Ian Bissett··11 min read

Introduction

Hydrogen sulphide does two things to carbon steel that no other process contaminant does at the same scale: it produces atomic hydrogen at the metal surface, which diffuses into the lattice and embrittles the steel, and it concentrates that effect under tensile stress at points of micro-defect or high hardness. The result is sulphide stress cracking (SSC) — a brittle, catastrophic failure mode that gives no plastic-strain warning and can occur in service that looks unremarkable on a pressure-temperature plot.
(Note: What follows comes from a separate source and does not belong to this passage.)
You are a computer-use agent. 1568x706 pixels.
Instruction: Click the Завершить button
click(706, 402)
The discipline that prevents it is material selection per NACE MR0175 / ISO 15156. The standard is a three-part document — Part 1 is the framework, Part 2 covers carbon and low-alloy steels, Part 3 covers corrosion-resistant alloys. Together they run to several hundred pages of qualified material tables, test methods, and exception clauses. The operator who has to defend a material choice in an audit needs to know not just what the standard says but how it is structured and where the engineering judgment sits.
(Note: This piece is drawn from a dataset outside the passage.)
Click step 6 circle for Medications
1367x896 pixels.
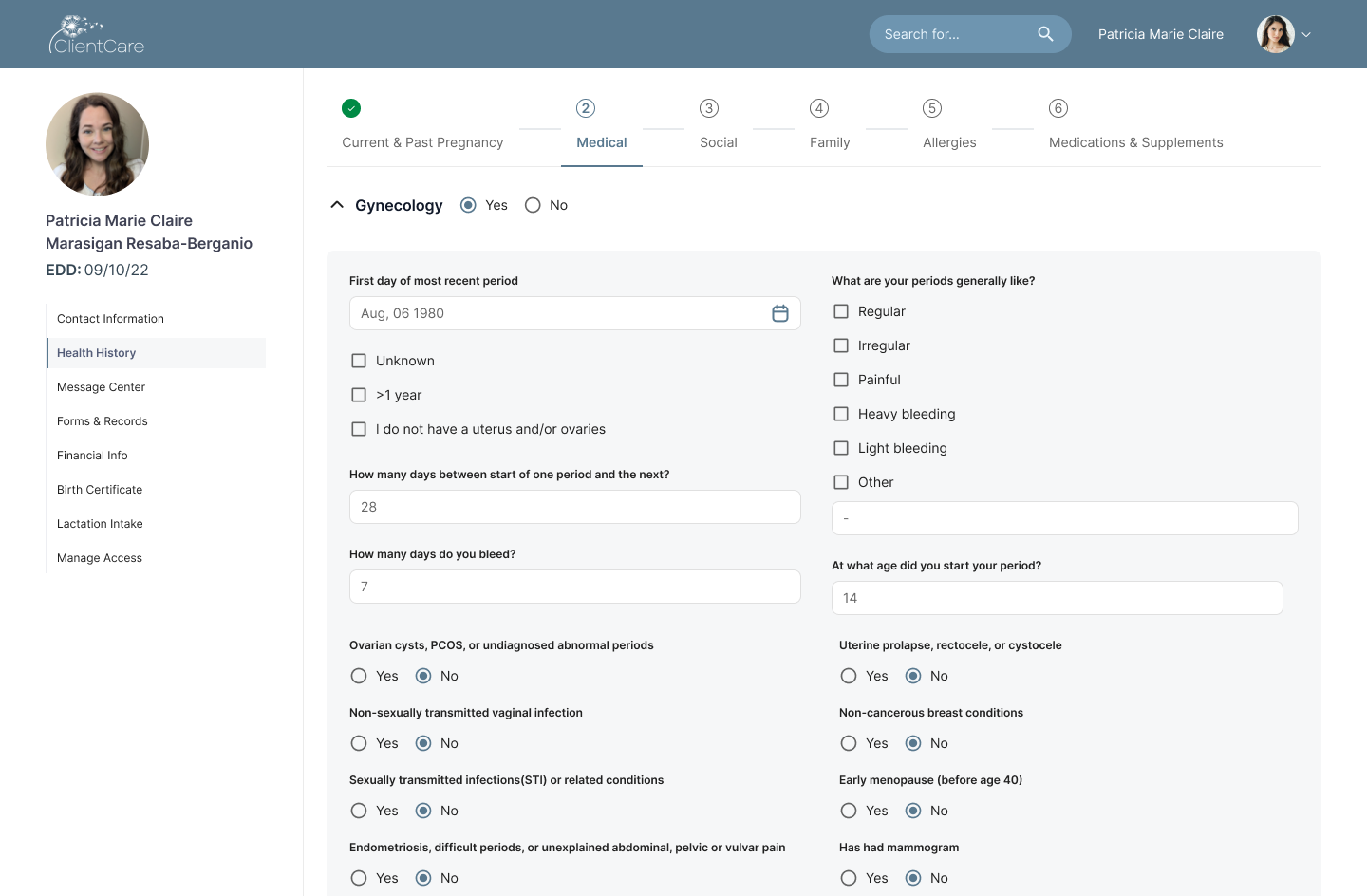tap(1058, 108)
This post is that practical orientation. Not a substitute for the standard — but a guide to its logic, the thresholds that matter, and the documentation that turns a material selection into a defensible record.

The Cracking Mechanisms — A Quick Anatomy

NACE MR0175 covers three related but distinct failure modes:

Sulphide Stress Cracking (SSC)

Catastrophic brittle cracking of high-strength steel under tensile stress in the presence of wet H₂S. It is the original NACE failure mode. Susceptibility correlates strongly with hardness — below about 22 HRC on the Rockwell C scale, carbon steel is generally immune. Above about 28 HRC it is highly susceptible. The "less than 22 HRC" limit is the most cited number in the entire standard.

Hydrogen-Induced Cracking (HIC)

Stepwise internal cracking driven by hydrogen accumulation at non-metallic inclusions in the steel. It is a material-quality problem rather than a stress-state problem — clean steel resists it, dirty steel does not. HIC-resistant grades (e.g. API 5L PSL2 with HIC test) have controlled sulphur and inclusion shape control.

Stress Oriented Hydrogen-Induced Cracking (SOHIC)

Hybrid of the two — HIC cracks aligned and connected under tensile stress, producing a through-wall path. Most dangerous in service where steel is under sustained tensile stress and HIC-susceptible.

The three failure modes share the same trigger — dissolved atomic hydrogen from H₂S corrosion — but the susceptibility factors and the qualified-material lists differ. A single design decision has to account for all three where the partial pressure threshold is exceeded.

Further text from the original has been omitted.